Raw read pairs were aligned to the human genome (hg19) using bwa-meth [3], a bisulfite aware wrapper for the bwa-mem aligner [4]. Read pairs with identical strand, start and end positions were considered PCR duplicates and removed from downstream analysis using MarkDuplicates from the Picard toolset (http://broadinstitute.github.io/picard/). BisSNP [5] was then used to extract the methylation status of all WCG and GCH sites in the genome for each cell line, and custom scripts (supplied in Supplementary Data 1) then used to tabulate the number of cytosine (i.e. methylated) and thymine (i.e. unmethylated) containing reads across each GCH and WCG in each cell line. These tables were then imported into R for downstream analysis.

Detection of nucleosome depleted regions (NDRs)

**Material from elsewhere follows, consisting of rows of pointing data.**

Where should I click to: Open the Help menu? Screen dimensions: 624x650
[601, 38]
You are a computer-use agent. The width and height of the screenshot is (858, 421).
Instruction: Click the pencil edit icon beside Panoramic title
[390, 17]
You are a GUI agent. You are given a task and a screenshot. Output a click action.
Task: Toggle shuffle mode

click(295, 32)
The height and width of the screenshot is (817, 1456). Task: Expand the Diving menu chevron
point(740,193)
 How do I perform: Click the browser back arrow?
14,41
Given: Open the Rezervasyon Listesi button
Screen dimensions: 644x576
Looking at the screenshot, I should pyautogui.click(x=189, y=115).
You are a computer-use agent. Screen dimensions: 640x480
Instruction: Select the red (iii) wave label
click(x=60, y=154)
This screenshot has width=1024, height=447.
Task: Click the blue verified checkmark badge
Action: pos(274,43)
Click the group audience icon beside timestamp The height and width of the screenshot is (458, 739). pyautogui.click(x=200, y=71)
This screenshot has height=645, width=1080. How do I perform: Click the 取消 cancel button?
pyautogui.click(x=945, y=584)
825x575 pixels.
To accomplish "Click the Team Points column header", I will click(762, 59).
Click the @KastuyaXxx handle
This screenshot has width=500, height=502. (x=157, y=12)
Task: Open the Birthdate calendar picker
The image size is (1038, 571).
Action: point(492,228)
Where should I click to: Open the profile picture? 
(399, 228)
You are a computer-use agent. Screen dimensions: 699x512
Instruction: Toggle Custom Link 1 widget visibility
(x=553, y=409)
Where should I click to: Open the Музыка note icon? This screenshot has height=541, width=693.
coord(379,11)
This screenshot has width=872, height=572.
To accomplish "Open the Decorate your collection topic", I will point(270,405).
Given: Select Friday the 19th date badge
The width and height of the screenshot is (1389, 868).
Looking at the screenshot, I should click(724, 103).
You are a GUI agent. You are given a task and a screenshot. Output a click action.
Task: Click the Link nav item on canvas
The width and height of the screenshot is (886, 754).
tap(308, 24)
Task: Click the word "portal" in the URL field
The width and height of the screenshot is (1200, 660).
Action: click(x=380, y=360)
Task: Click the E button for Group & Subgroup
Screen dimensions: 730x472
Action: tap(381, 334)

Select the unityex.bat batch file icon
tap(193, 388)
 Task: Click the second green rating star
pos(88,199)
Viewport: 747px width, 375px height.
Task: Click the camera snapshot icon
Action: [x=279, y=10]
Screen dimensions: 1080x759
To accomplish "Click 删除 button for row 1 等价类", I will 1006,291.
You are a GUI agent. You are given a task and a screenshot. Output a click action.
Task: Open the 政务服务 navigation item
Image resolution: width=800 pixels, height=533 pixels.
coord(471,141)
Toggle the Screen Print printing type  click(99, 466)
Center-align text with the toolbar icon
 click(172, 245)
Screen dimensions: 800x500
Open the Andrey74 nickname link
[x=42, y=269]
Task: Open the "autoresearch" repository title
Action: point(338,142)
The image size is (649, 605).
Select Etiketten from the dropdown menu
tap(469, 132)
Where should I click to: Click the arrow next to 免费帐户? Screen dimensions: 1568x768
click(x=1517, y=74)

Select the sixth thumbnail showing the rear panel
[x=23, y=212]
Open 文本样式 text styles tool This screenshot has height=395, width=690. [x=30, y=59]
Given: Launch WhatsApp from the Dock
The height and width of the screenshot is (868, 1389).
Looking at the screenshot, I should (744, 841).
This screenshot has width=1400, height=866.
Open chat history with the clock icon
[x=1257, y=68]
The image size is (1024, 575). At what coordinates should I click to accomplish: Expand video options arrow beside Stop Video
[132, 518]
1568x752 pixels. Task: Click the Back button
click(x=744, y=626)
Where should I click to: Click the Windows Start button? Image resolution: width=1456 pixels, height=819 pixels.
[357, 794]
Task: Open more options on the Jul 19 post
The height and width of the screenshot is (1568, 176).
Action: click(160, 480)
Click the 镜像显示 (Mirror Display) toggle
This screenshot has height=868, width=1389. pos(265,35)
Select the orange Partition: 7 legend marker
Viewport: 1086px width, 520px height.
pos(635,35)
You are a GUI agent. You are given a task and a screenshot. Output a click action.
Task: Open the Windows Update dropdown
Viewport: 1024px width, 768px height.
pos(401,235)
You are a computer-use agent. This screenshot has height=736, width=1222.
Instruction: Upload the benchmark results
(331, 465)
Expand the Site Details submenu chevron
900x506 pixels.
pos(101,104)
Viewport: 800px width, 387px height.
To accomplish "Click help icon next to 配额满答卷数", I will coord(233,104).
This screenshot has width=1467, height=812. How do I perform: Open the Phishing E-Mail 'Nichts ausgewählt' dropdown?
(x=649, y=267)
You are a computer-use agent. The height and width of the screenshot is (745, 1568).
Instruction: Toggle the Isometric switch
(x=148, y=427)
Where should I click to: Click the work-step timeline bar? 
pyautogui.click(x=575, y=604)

A sliding window chi-squared test was used to detect regions of statistically significant increased GCH methylation compared to the whole genome as a background, indicating a potential NDR. The number of methylated (C) and unmethylated (T) counts at GCH sites with at least 5× sequencing coverage was summed in 100 bp windows at 20 bp spacing. Each window was tested against the sum of Cs and Ts of the whole genome, and windows were considered significant when their P-value is < 10− 15. Overlapping significant windows are then joined, and only returned as an NDR if at least 140 bp in size. This procedure is implemented in the ‘findNDRs’ function of the aaRon R package (http://github.com/astatham/aaRon) with user-tunable parameters. Fig. 1 shows the number of NDRs found in each cell line by ‘findNDRs’ using the default settings, that many of these NDRs overlap between the four cell lines and that a significant number are also unique to a single cell line.
Fig. 1

Venn diagram of overlap between nucleosome depleted regions found in the four cell lines. Statistically significant NDRs calls were obtained from the ‘findNDRs’ function and overlaps between the cell lines were plotted with the ‘grangesVenn’ function in aaRon.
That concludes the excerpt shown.